What to Leave Off Your Resume

When applying to a new position, you may question about what to include on your resume.

Employers typically receive hundreds of resumes for their job openings. Since many don’t have time to read each one carefully, they often look for reasons to reject an applicant.

In this blog, we will help guide you of what to leave off your resume to ensure your resume makes it into the “interview” pile for the hiring manager.


Long Paragraphs Without Bullet Points:

You want your resume to be easy to read and decipher. Bullet points help to break up a long paragraph of your duties and responsibilities at your various positions. Employers might miss a key points of your qualifications if your resume is too text dense.

Instead of writing a laundry list of your duties, focus on what makes you stand out against the other applicants. Explain how you added value to your company and any accomplishments you made during your time there.
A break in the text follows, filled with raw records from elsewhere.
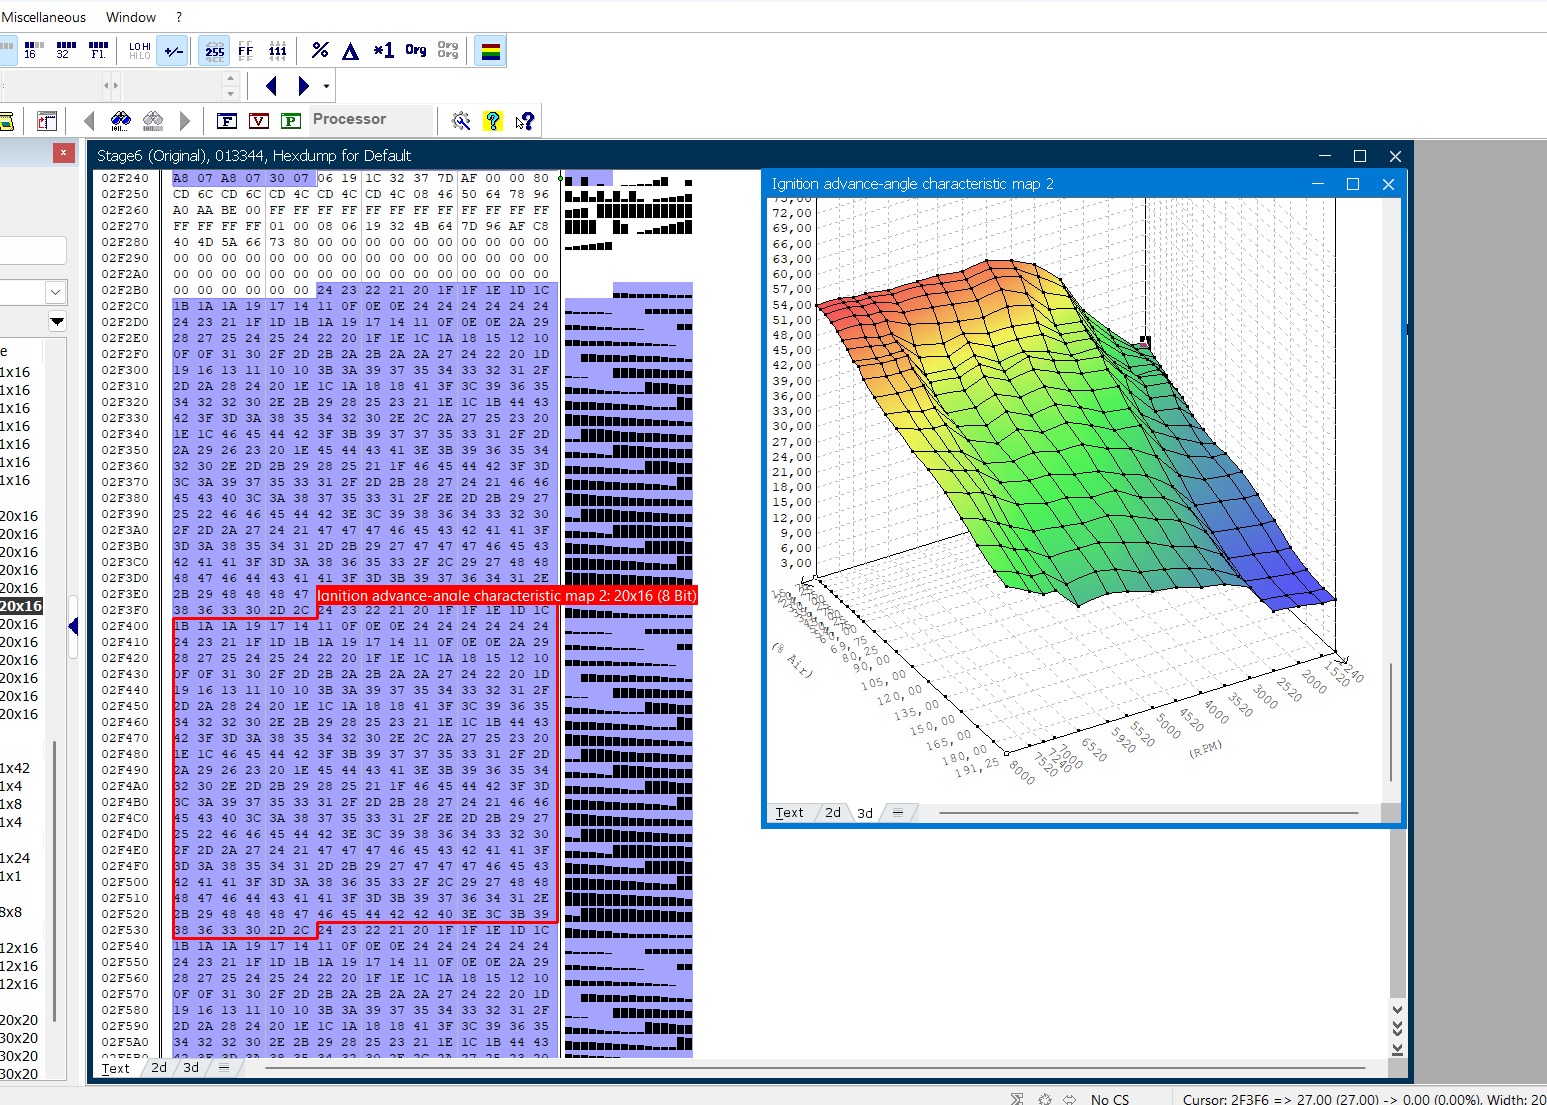Open the search binoculars tool
Screen dimensions: 1547x1105
pyautogui.click(x=120, y=120)

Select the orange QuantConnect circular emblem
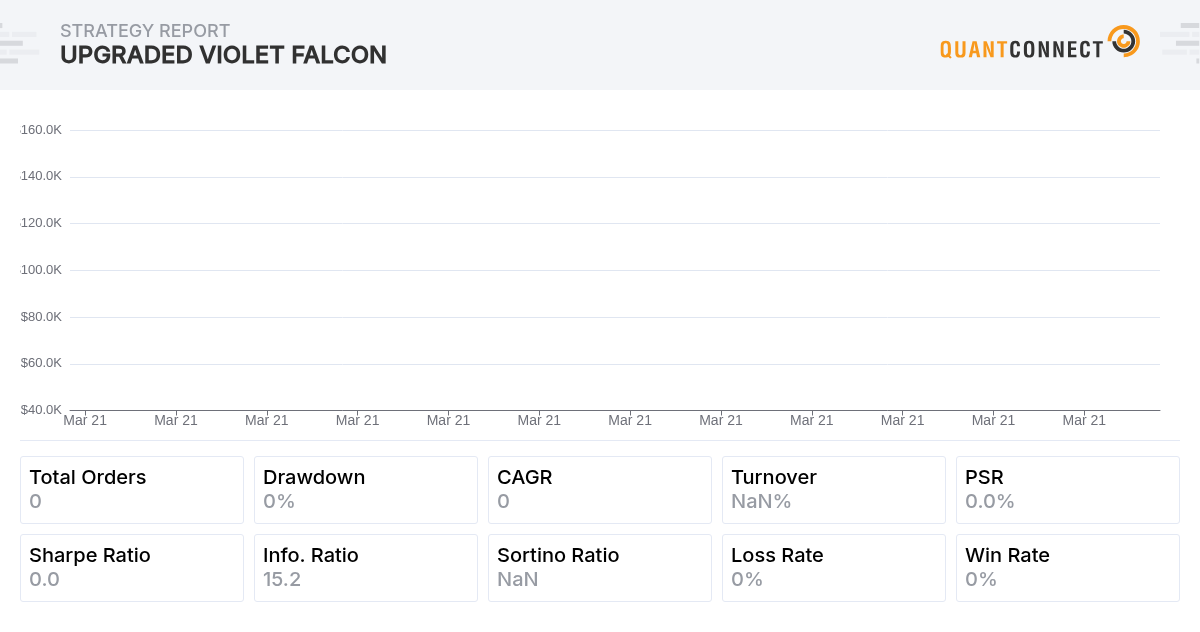1124,41
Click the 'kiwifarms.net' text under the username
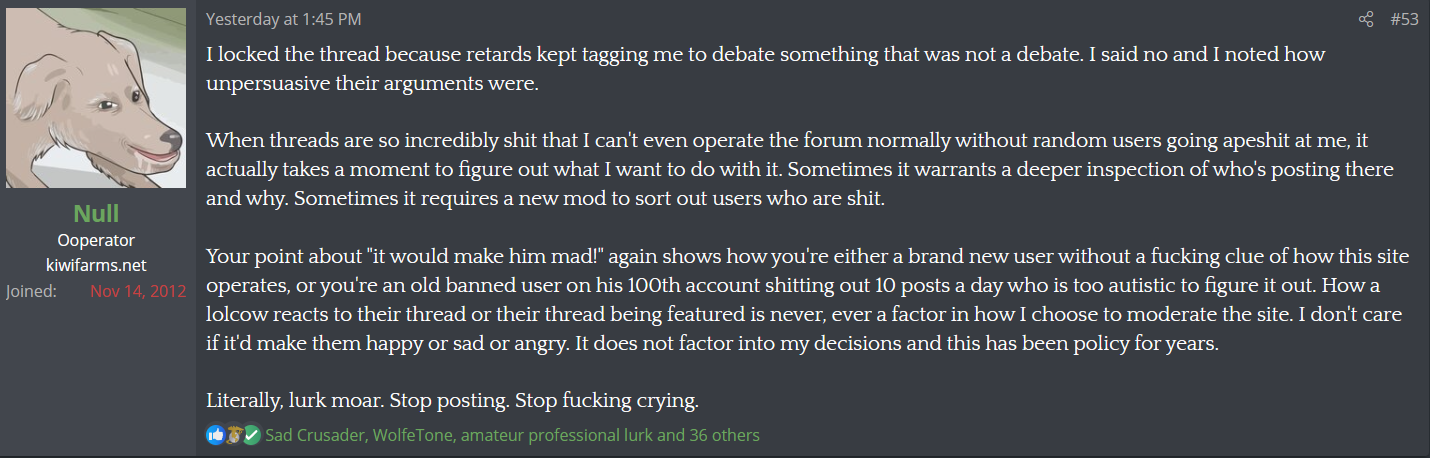Image resolution: width=1430 pixels, height=458 pixels. point(96,265)
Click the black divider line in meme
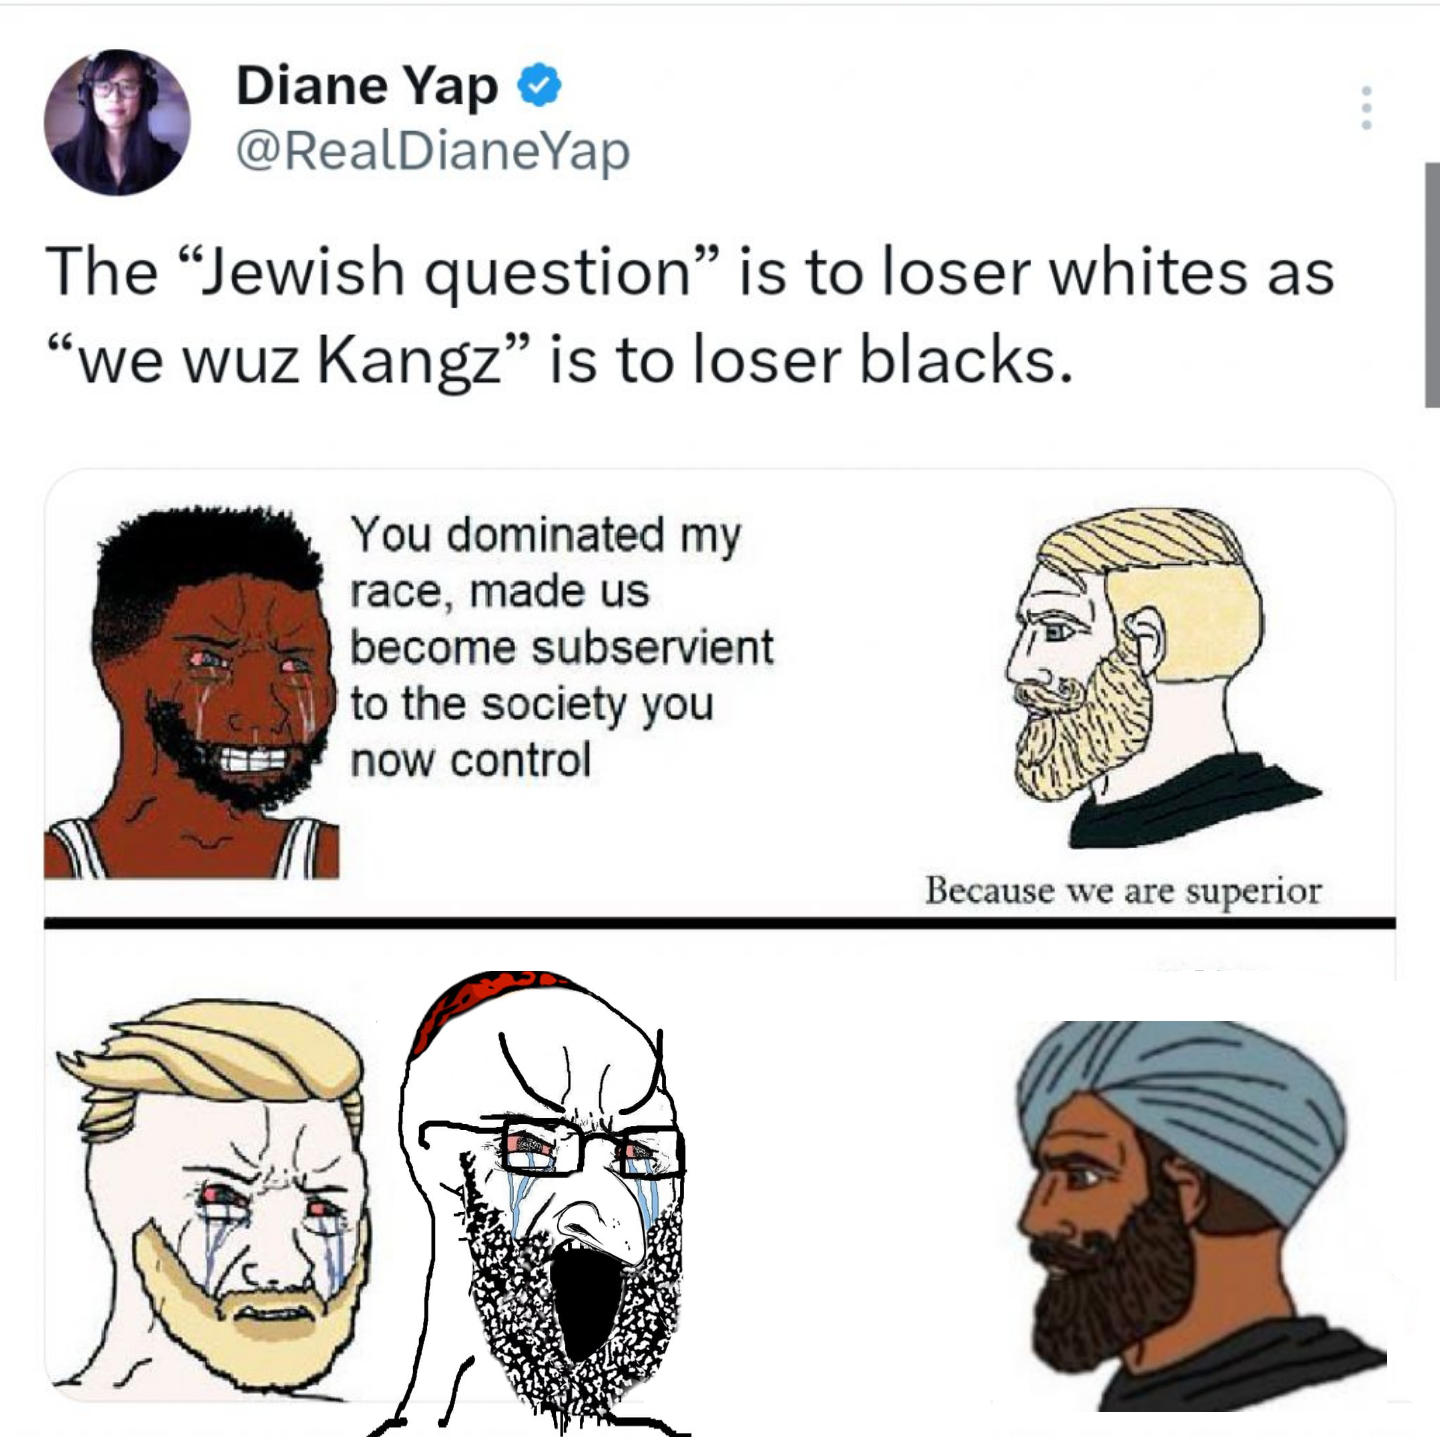The width and height of the screenshot is (1440, 1437). (719, 922)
Email Address from Your Current Employer:

By using your email address from your current employer, it shows the interviewer that you probably job search on company time or that you just don’t care if your current employer finds out you are interviewing elsewhere. They might assume that you will treat them the same way if hired at their company.

Using an email that is simple and professional personal email address is typically the best way to go.


Spelling and Grammatical Errors:

If you are applying for several jobs and tailoring your resume to each of them, changing the structure and adding new text can lead to typos and other errors. Your resume also serves as a sample of your writing skills, and serves as evidence of whether or not you are detail-oriented.

Ask a friend, family member or colleague to read through your resume to catch any mistakes you might have overlooked or that your computer did not notice.


Short-Term Jobs or Irrelevant Jobs from Long Ago: 

A good rule of thumb is to keep your job history to within the last ten years, this way you’re leaving out your more irrelevant experience from when you were much younger and possibly not even in your current industry. Jobs from 10-15 years ago probably won’t do much in terms of getting you a job today.

Leave off old jobs from the past and stick to showcasing more recent positions you’ve had in your industry.



Your references typically won’t matter until later in the application process. Including them on your resume or even adding an “upon request” line is merely using up page space.


Starting Phrases With ‘I’:

Your name and contact information will be listed so the employer will clearly know you are talking about yourself throughout the whole resume. Refrain from referring to yourself as “me” or “we” or “I.” Write your resume in first person but make sure to leave out the pronouns.

Recruiters and hiring managers know this is your resume, so be sure to use action words to describe your achievements so that you can avoid overusing references to yourself.

Example: “Utilized specific treatment parameters to deliver therapies within controlled environmental conditions.”


Strange Formatting:

Majority of companies use an Applicant Tracking System (ATS) to keep track of their candidates. By having a resume heavy in graphics, it makes it harder for the computer to read your resume and can actually hurt your chances of your resume being seen rather than helping them.

Unless you are applying for a creative job, it is best to keep your resume plain and simple.


Abbreviations and Company-Specific Jargon:

Be sure to write out the full word and use terminology everyone can understand when they are reading your resume. There is also no need to use “big words” nobody will understand without a dictionary just to make yourself sound smarter. Run the “would I ever say this in real life?” test on every phrase and sentence in your resume to try and combat this issue.



When you are writing your resume, consider what will stand out to a recruiter who is reading hundreds of them daily. A well-written resume makes it easier for them to see what you could bring to the role. Focus on the areas you excel in and use them to your advantage.

Try not to embellish your resume with lies and irrelevant information.